WHAT IS BEING ASKED: In the forum thread, how many years did the author whose LinkedIn profile Numbersman61 checked spend with H & R Block? Please give the department as well.

DOCUMENT SECTION:
——

Closest for #2 that I can get to bad wording is if the author meant to say that 183+ means Form 8840 *and* FBAR forms.


----------



## Numbersman61 (Jan 26, 2015)

I checked the LinkedIn profile of the author. Interesting that she has NO formal accounting or tax training. Her education is PR and Management and Humanities. For 14 years she was with H & R Block in Corporate Communications. Since March 2015 she has been a shift supervisor with Starbucks plus since September 2015 she purports to be a senior tax analyst with American Expat Tax Services. I doubt that she has ever prepared a tax return for a client.
I'm sorry I started this thread and do not expect that a shift supervisor at Starbucks is qualified to provide expert advice on tax matters.


----------



## james4beach (Nov 15, 2012)

fatcat said:


> the only hope we have here is the finding of a psychiatrist who specializes in the neuroses sustained by the tax departments of large influential first world countries


No joke! I've racked my brain, worked my evenings decoding tax treaties, and _lost sleep_ as a result of US tax policies.



> why would the united states want to broadcast a message to the world which effectively says "please don't stay in our country too long, don't own homes here or invest in companies


I really can't understand this either. Because of US tax policies, I have firmly decided that I will never bring my money to the US. My capital comfortably lives in Canada, and it's staying there. My earned income flows out of the US, too.

Is this how you attract new business? Entrepreneurs? Innovation? My US bank asks if I will bring over money or investments from Canada. I reply, "No... sorry. The US government would make my life a living hell. I'm keeping my assets in Canada."


----------



## Eclectic12 (Oct 20, 2010)

Numbersman61 said:


> ... I doubt that she has ever prepared a tax return for a client.
> I'm sorry I started this thread and do not expect that a shift supervisor at Starbucks is qualified to provide expert advice on tax matters.

——

STORED DATA:
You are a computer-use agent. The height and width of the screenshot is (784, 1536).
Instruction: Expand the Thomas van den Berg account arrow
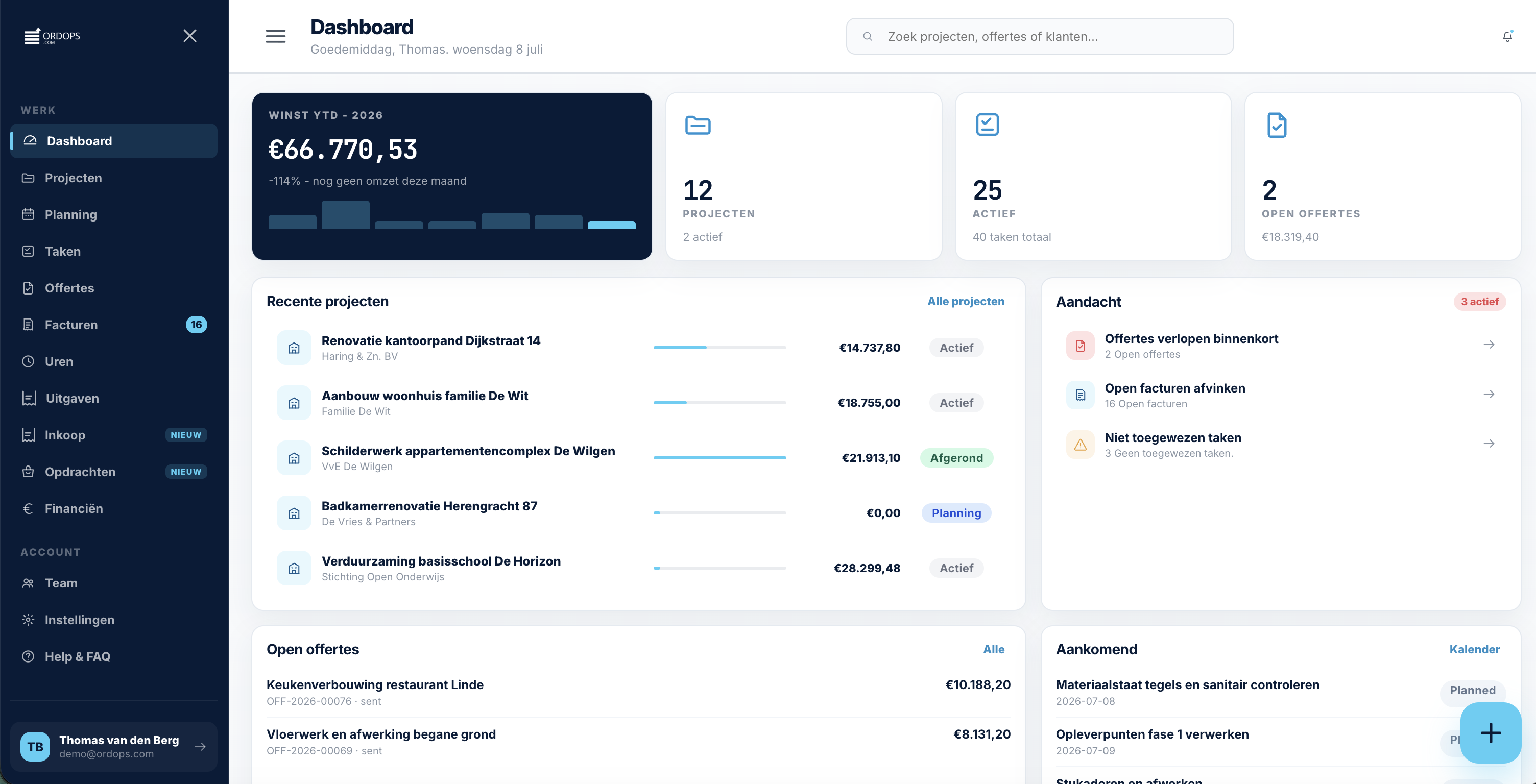(x=200, y=746)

——

RESULT OF THE EXERCISE: 14 years, in Corporate Communications.